## Stored items
BEGIN

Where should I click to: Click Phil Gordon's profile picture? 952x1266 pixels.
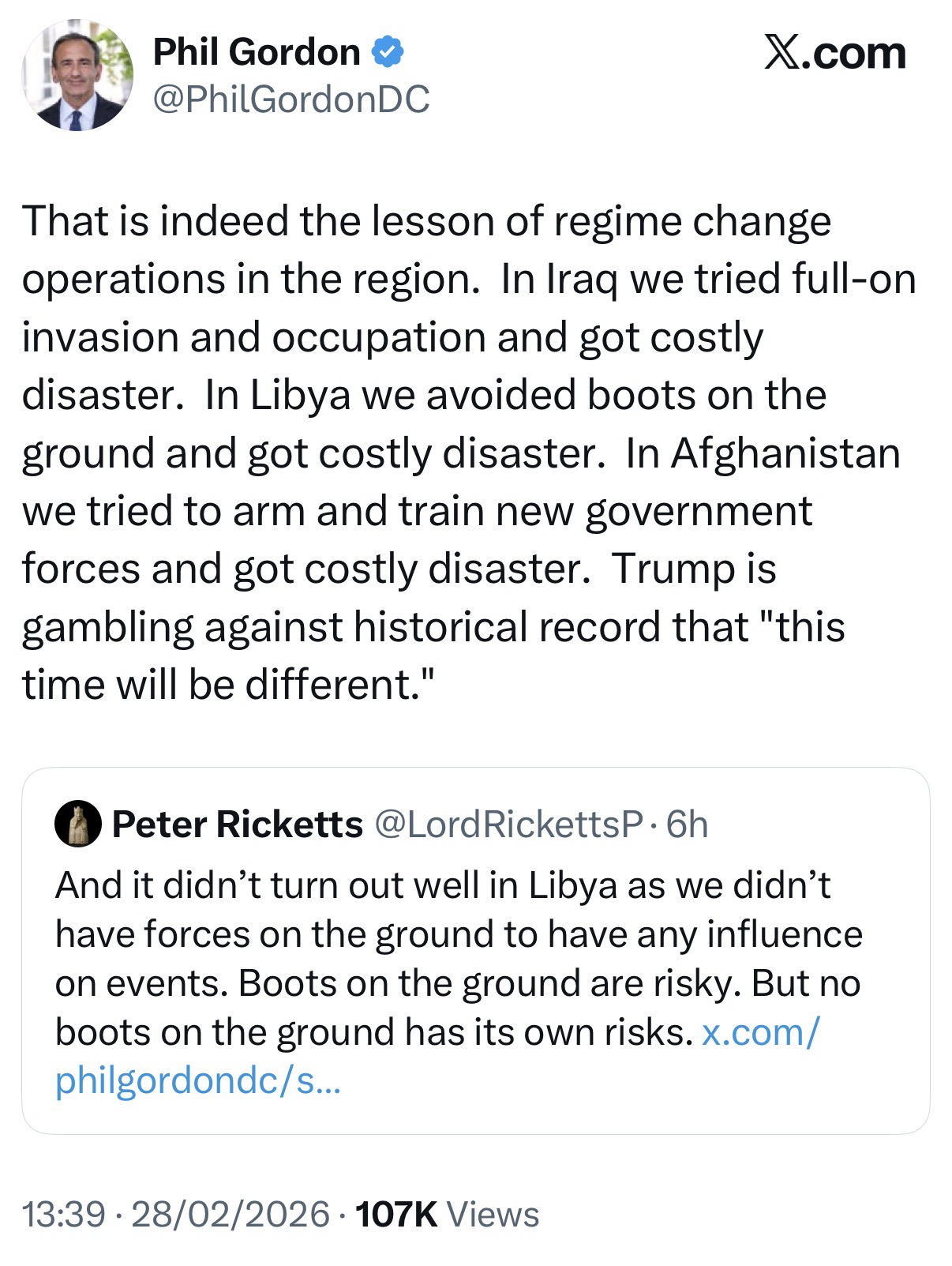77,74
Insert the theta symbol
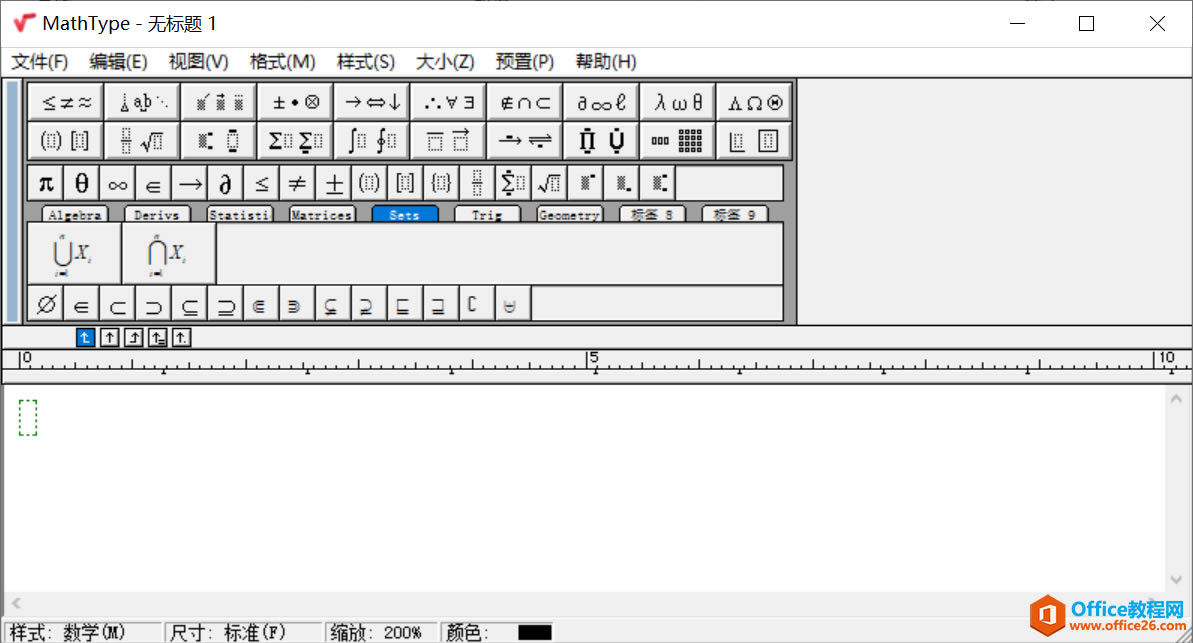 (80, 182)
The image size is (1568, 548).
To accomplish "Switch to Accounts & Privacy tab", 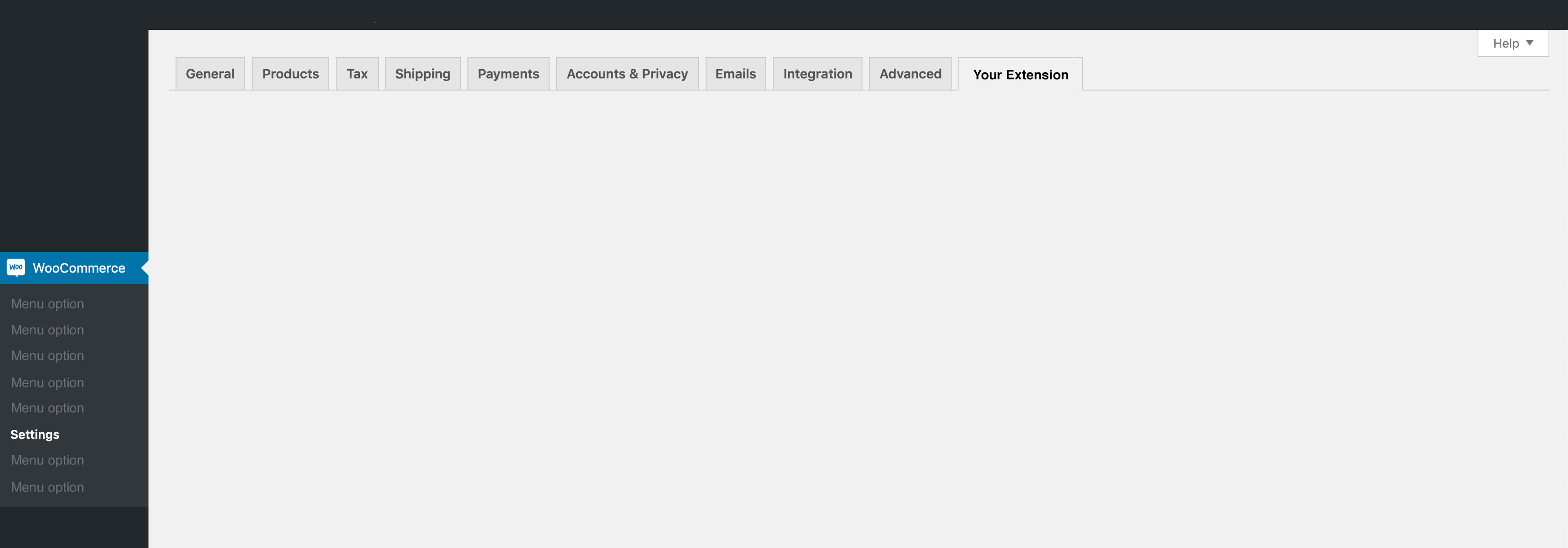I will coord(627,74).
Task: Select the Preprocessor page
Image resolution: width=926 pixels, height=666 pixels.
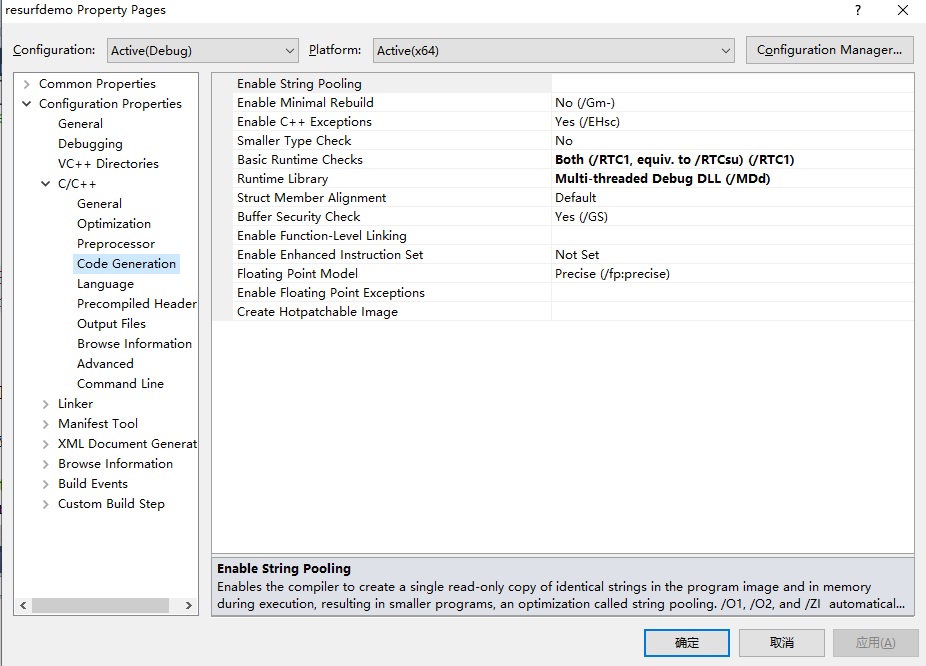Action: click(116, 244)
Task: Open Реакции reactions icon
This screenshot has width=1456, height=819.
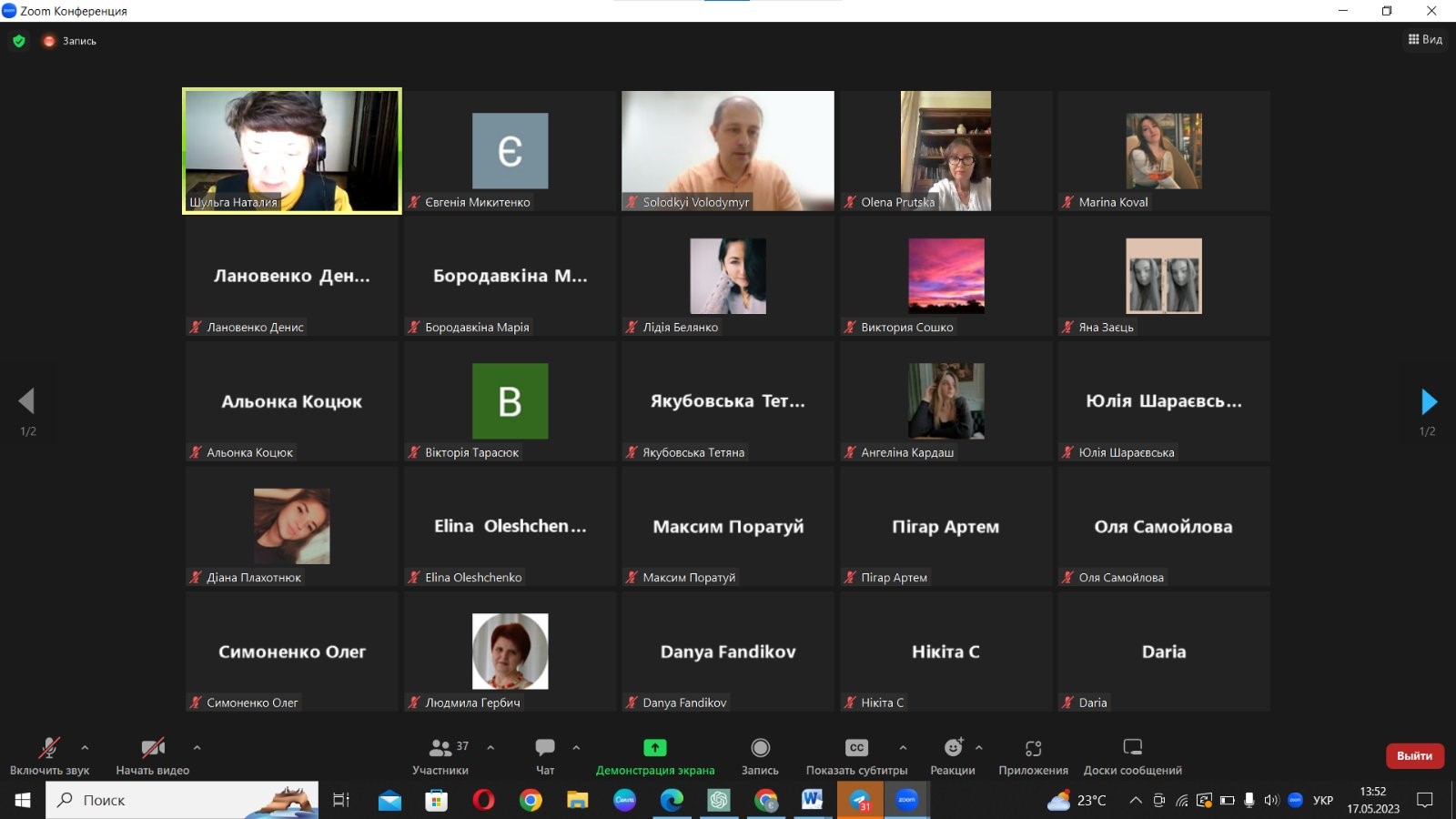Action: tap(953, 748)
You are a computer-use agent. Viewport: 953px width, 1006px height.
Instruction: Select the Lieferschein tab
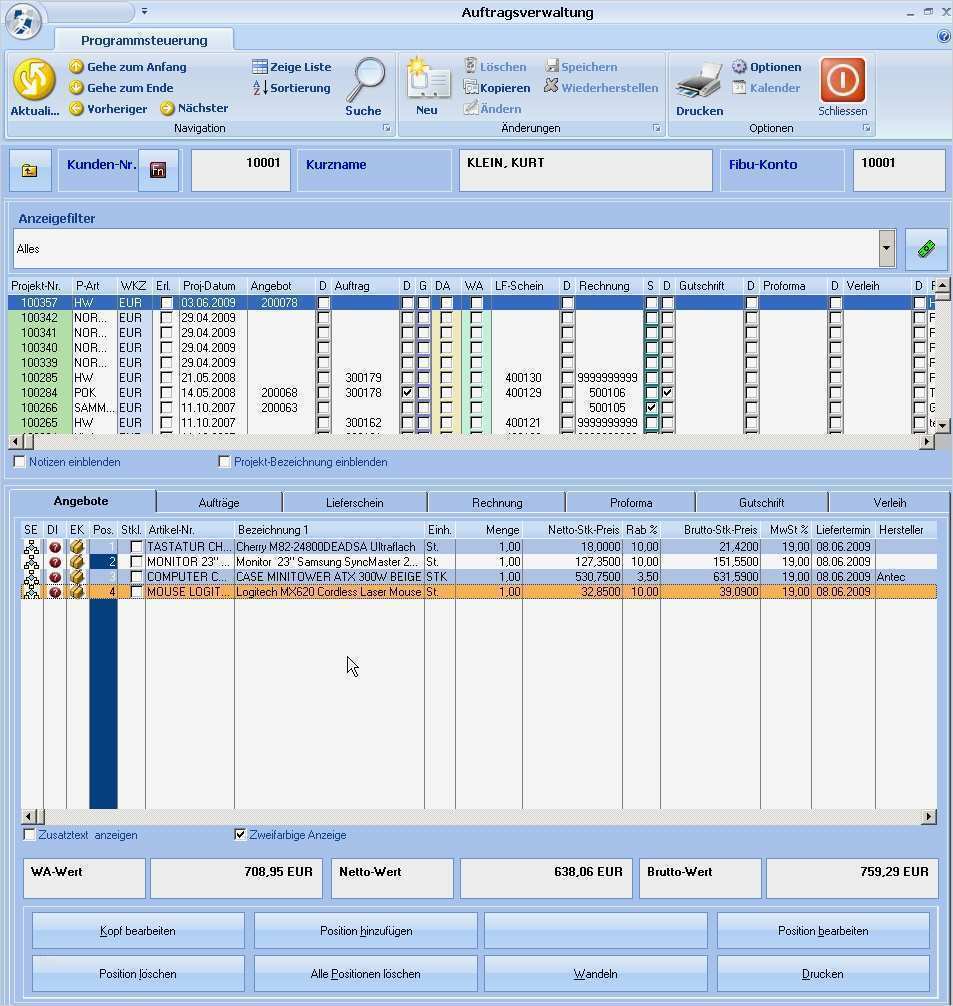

END

In the records above, find the line that contains "This screenshot has width=1456, height=819." and retype it and all lines after it exactly, leaving out any pictures.

## Written answer
This screenshot has width=1456, height=819.
Action: tap(953, 748)
You are a computer-use agent. Viewport: 953px width, 1006px height.
Instruction: Select the Lieferschein tab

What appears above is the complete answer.